Saint Jean Chrysostome

Homélie 3 sur l'Epître aux Romains

« Là se révèle la colère de Dieu, qui fondra du haut du ciel sur toute impiété et sur l'iniquité des hommes qui retiennent la vérité dans l'injustice. »

1. Voyez la prudence de Paul, faisant ainsi succéder dans son discours de terribles pensées à des pensées consolantes. Après avoir dit que l'Évangile est une source de salut et de vie, la puissance même de Dieu, un principe actif de justification et de sainteté, il en vient à ce qui doit pénétrer de crainte les esprits indociles à de tels enseignements. Comme la plupart des hommes se laissent moins entraîner à la pratique de la vertu par des promesses que par des menaces, il met en jeu ce double ressort. Dieu lui-même ne se borne pas à promettre le royaume, il annonce aussi les tourments de l’enfer; et les prophètes, en parlant aux Juifs, ne cessent de rappeler la perspective du supplice à celle du bonheur. Ces mêmes aspects se retrouvent dans l’Apôtre, non point au hasard, mais avec cet ordre que nous avons remarqué : il passe de l’espérance à la terreur, nous faisant ainsi comprendre que notre bien est la première pensée Dieu, et que notre malheur est le résultat de la corruption et de la négligence. Telle était la marche suivie par le Prophète : « Si vous consentez à m'écouter, vous aurez en abondance les fruits de la terre; si vous ne voulez pas, si vous refusez de m'écouter, vous serez dévorés par le glaive. » Isa., I, 19-20. Paul procède ici de la même manière. Le Christ est venu, dit il, nous apportant le pardon, la justice, la vie, avec cette circonstance qu'il nous a tout donné par la croix; ce qu'il y a de plus grand et de plus admirable, c'est qu'il ait voulu subir tant de douleurs pour nous prodiguer tant de grâces. Si vous dédaignez donc sa générosité, n'attendez plus que des tortures. — Notez le ton d'élévation que prend son discours : « La colère de Dieu se manifeste du haut du ciel-. Comment le savez-vous ? nous dira-t-on. — Si c'est un fidèle qui parle, nous citerons les sentences mêmes du Christ; si c'est un infidèle, un Gentil, Paul leur ferme la bouche par ce qui suit, puisqu'il va traiter du jugement de Dieu, tirant un argument irréfragable de leurs propres actions. Chose étrange, il nous montre les adversaires de la vérité concourant à rendre la vérité plus évidente par ce qu'ils font et disent chaque jour.

Mais cela ne vient que dans la suite ; appliquons-nous maintenant au texte que nous avons sous les yeux : « La colère de Dieu se manifeste du haut du ciel. » On le voit fréquemment dans la vie présente : les famines, les pestes et les guerres en sont les instruments ; les individus et les peuples sont également frappés.
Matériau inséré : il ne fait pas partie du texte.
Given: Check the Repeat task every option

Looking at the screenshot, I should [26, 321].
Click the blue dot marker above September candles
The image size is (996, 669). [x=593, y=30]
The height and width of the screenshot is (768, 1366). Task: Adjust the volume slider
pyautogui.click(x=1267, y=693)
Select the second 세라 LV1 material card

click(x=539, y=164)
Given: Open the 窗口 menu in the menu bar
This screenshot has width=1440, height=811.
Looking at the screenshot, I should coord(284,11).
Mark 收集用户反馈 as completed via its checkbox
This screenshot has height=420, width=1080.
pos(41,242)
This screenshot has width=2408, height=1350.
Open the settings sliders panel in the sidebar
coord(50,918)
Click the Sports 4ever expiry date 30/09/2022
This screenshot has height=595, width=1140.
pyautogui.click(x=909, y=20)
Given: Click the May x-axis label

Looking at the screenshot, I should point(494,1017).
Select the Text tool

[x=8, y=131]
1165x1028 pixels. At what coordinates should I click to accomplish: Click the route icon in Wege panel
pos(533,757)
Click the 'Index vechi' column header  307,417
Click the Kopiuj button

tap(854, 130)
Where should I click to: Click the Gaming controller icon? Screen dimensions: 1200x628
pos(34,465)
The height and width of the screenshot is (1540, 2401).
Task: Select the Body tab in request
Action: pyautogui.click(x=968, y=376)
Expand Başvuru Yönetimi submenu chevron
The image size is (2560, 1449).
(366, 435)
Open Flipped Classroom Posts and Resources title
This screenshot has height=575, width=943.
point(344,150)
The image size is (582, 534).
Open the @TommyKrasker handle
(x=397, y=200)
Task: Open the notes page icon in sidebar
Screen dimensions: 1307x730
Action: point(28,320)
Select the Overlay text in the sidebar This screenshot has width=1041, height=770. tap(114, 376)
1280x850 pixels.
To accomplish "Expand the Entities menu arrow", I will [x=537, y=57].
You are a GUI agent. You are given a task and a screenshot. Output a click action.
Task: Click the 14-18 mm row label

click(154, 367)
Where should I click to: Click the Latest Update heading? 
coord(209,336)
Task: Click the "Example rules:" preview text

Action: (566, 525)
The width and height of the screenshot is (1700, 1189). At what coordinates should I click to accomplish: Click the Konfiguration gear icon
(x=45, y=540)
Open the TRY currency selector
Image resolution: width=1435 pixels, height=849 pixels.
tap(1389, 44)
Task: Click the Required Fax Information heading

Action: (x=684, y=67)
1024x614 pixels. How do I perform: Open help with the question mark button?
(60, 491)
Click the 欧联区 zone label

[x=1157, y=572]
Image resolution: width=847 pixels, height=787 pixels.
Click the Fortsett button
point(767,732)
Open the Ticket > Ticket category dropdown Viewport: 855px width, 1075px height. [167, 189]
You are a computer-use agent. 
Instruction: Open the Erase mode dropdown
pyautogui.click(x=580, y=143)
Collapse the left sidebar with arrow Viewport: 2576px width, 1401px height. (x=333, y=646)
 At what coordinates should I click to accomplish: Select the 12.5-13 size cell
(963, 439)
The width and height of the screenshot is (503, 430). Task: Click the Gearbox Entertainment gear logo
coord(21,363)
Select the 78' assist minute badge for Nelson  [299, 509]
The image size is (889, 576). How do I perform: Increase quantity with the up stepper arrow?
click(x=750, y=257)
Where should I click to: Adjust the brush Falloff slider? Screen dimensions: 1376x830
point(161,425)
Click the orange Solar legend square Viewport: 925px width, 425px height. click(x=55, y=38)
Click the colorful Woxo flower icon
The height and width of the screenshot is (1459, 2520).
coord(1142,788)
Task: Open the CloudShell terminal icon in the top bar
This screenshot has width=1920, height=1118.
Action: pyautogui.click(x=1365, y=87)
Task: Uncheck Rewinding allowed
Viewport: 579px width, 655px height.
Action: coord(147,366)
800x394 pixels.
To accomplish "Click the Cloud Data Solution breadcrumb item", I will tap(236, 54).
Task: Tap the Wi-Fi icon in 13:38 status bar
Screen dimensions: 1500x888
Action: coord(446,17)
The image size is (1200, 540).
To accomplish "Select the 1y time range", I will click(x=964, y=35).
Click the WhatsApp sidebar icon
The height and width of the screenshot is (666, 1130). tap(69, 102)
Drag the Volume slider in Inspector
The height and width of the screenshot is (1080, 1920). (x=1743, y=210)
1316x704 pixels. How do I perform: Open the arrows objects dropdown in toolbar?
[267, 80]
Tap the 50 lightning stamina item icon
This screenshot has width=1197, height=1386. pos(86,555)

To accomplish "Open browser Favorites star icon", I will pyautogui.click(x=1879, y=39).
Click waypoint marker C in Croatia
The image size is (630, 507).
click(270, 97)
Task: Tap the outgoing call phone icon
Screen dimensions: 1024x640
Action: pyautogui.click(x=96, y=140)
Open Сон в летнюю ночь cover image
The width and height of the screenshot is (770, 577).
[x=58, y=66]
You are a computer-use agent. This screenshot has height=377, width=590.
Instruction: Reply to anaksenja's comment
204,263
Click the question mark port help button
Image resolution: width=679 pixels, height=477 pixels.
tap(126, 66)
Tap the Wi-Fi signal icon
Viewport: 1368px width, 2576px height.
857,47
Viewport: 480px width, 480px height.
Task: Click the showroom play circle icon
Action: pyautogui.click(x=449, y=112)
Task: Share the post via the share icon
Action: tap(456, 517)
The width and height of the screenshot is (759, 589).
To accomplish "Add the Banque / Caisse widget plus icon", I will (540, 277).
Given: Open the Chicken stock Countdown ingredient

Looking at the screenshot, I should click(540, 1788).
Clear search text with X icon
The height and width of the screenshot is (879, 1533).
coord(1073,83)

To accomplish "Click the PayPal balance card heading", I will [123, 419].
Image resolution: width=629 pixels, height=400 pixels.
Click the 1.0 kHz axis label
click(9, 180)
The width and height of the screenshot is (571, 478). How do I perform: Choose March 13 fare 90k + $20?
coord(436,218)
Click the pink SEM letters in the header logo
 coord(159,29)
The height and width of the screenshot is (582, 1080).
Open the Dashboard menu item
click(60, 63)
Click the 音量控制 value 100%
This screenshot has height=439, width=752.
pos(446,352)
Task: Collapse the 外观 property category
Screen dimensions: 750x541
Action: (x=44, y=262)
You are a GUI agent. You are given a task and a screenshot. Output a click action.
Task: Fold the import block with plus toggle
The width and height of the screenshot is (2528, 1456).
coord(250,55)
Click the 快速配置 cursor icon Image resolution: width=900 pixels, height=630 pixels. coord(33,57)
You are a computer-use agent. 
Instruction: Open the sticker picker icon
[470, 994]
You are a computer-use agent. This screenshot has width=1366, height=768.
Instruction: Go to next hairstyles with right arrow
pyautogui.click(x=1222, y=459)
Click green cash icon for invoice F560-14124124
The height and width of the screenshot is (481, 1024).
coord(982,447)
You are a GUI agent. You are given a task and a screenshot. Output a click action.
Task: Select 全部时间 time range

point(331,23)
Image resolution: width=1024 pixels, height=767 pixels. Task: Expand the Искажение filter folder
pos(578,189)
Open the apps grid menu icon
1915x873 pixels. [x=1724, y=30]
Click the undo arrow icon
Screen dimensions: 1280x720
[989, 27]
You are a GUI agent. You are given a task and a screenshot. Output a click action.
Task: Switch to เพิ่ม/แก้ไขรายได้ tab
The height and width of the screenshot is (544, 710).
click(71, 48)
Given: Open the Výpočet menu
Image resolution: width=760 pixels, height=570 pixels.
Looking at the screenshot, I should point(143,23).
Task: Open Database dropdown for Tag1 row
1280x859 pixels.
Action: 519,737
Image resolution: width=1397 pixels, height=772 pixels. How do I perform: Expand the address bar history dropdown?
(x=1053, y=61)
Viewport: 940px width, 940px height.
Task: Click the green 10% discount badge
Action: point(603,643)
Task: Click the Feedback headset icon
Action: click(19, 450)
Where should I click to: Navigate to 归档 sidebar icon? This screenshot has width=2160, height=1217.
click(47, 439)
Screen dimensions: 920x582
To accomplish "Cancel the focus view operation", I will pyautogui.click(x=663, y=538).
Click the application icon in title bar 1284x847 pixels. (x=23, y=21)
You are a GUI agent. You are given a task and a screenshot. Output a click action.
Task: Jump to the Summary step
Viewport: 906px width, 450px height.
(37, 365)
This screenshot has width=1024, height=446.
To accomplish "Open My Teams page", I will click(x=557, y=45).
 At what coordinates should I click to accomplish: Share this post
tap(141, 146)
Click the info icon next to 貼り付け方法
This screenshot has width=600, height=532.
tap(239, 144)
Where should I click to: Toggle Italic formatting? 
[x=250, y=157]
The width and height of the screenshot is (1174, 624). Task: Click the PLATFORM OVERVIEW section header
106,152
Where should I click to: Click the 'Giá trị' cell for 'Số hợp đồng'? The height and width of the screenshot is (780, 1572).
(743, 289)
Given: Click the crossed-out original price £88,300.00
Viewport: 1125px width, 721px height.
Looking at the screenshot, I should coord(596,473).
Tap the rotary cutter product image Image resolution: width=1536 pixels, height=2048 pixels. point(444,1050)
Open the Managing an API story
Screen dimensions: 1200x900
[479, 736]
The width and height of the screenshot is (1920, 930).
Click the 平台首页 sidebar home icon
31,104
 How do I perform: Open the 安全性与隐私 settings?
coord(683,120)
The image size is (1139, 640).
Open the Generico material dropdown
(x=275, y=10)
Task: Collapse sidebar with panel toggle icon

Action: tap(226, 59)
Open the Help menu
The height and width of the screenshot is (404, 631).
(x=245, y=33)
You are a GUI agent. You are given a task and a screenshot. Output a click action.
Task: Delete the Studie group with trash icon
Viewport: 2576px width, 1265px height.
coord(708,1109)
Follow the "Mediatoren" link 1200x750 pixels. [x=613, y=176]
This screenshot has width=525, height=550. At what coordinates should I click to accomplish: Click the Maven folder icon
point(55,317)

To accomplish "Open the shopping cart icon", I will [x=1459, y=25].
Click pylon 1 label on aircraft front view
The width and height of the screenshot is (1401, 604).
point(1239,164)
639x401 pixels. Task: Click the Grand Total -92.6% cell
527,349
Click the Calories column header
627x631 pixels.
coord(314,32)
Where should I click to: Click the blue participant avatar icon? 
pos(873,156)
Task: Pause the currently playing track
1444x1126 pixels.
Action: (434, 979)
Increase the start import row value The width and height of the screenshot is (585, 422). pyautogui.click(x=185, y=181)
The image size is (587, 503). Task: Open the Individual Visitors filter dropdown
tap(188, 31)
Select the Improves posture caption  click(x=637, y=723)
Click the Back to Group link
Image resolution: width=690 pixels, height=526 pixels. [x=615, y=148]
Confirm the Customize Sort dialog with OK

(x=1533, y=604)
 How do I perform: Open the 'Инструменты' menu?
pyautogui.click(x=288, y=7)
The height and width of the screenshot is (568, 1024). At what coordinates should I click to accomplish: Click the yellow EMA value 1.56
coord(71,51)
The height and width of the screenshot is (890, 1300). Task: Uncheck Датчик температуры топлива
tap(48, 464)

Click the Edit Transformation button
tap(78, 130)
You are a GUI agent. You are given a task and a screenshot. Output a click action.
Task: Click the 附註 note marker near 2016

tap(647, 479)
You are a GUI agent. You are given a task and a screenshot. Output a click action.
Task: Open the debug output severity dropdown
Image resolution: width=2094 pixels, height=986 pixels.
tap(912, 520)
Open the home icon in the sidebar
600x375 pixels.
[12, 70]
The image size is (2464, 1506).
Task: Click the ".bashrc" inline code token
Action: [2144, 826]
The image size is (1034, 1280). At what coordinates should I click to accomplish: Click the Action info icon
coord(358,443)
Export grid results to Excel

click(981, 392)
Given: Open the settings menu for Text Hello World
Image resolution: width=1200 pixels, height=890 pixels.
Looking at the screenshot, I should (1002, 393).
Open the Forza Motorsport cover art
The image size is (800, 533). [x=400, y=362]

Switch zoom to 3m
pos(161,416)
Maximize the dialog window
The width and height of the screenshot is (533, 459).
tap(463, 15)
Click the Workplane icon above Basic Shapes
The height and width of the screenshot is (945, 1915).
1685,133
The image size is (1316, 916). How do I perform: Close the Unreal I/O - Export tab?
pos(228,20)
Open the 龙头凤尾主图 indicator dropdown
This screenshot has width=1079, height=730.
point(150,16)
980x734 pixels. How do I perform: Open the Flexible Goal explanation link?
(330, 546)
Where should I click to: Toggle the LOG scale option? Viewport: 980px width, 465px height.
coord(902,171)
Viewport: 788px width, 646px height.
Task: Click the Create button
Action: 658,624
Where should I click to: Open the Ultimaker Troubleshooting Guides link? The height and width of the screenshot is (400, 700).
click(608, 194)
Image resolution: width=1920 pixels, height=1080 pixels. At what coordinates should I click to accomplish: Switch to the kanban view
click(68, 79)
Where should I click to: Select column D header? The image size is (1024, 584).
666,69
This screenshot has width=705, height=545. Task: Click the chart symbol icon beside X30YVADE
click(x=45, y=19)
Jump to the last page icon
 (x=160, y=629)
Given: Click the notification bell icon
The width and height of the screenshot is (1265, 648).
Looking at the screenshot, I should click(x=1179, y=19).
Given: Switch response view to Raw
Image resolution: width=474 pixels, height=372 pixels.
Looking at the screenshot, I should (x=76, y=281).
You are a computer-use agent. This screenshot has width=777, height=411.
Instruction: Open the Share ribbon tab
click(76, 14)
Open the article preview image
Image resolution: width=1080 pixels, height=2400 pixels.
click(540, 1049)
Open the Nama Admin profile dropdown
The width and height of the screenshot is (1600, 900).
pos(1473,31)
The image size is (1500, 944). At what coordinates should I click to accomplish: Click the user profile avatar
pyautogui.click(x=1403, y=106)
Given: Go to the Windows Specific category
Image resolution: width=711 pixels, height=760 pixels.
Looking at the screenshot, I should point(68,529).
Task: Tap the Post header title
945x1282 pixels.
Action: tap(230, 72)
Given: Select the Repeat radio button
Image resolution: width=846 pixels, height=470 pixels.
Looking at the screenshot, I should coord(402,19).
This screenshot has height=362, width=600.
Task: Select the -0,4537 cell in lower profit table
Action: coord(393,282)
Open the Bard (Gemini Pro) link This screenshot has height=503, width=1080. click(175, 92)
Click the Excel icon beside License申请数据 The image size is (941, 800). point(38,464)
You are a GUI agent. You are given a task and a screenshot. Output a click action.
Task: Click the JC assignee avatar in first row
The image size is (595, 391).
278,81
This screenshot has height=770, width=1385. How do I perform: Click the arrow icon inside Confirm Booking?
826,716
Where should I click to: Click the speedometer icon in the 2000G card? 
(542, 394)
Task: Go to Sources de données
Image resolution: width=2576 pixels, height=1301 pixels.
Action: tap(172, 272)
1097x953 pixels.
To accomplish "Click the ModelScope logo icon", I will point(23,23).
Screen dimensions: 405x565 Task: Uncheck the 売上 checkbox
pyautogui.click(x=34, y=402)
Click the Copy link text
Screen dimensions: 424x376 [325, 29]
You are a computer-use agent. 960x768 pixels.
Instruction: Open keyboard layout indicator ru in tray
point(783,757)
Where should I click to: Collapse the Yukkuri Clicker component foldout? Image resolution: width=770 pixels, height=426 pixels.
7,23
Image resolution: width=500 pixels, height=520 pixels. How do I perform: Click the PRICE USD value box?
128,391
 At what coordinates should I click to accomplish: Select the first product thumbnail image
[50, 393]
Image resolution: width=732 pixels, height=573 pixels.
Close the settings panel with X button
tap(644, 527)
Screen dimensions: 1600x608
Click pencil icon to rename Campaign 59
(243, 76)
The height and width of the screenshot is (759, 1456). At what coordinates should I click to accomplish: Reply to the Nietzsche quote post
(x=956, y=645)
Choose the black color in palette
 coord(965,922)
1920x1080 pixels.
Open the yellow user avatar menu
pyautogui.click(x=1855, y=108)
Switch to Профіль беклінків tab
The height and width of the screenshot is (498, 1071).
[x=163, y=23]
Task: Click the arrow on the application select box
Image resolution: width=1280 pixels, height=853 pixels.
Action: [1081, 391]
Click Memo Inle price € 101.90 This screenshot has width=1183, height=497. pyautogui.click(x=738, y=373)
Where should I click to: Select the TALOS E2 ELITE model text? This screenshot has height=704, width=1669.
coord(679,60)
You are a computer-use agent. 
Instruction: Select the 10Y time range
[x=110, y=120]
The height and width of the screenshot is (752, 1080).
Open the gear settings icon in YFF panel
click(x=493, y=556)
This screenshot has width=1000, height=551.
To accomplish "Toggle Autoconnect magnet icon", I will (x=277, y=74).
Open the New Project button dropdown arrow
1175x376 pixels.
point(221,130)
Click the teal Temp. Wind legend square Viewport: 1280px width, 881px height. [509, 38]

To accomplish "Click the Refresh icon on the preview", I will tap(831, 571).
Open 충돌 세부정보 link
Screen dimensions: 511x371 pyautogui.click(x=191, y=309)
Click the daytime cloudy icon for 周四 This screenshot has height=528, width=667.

Qu'y aura-t-il donc de particulier ? C'est que le châtiment sera plus terrible, tombera sur tous, ne s'exercera pas par les mêmes moyens; car notre amendement en est aujourd'hui le but, alors ce sera simplement une peine. Paul établit cette vérité quand il dit : « Nous sommes corrigés maintenant, pour n'être pas enveloppés dans la condamnation du monde. » I Cor., XI, 32. La colère de Dieu n'éclate pas ici-bas dans toute sa puissance, et les fléaux sont regardés comme un effet de la perversité des hommes; mais elle sera manifeste alors, quand le juge assis sur son redoutable tribunal fera jeter les uns dans la fournaise, les autres dans les ténèbres extérieures, infligeant à tous d'intolérables tourments auxquels nul ne pourra se dérober. Pourquoi ne dit-il pas ouvertement que le Fils de Dieu doit venir avec des myriades d'anges pour faire subir à chacun de nous son jugement ? Pourquoi dit-il : « La colère de Dieu se manifeste ? » Ses auditeurs étaient encore des néophytes; il cherchait donc à les attirer d'abord par les choses qui leur étaient le mieux connues et qui sont les plus évidentes.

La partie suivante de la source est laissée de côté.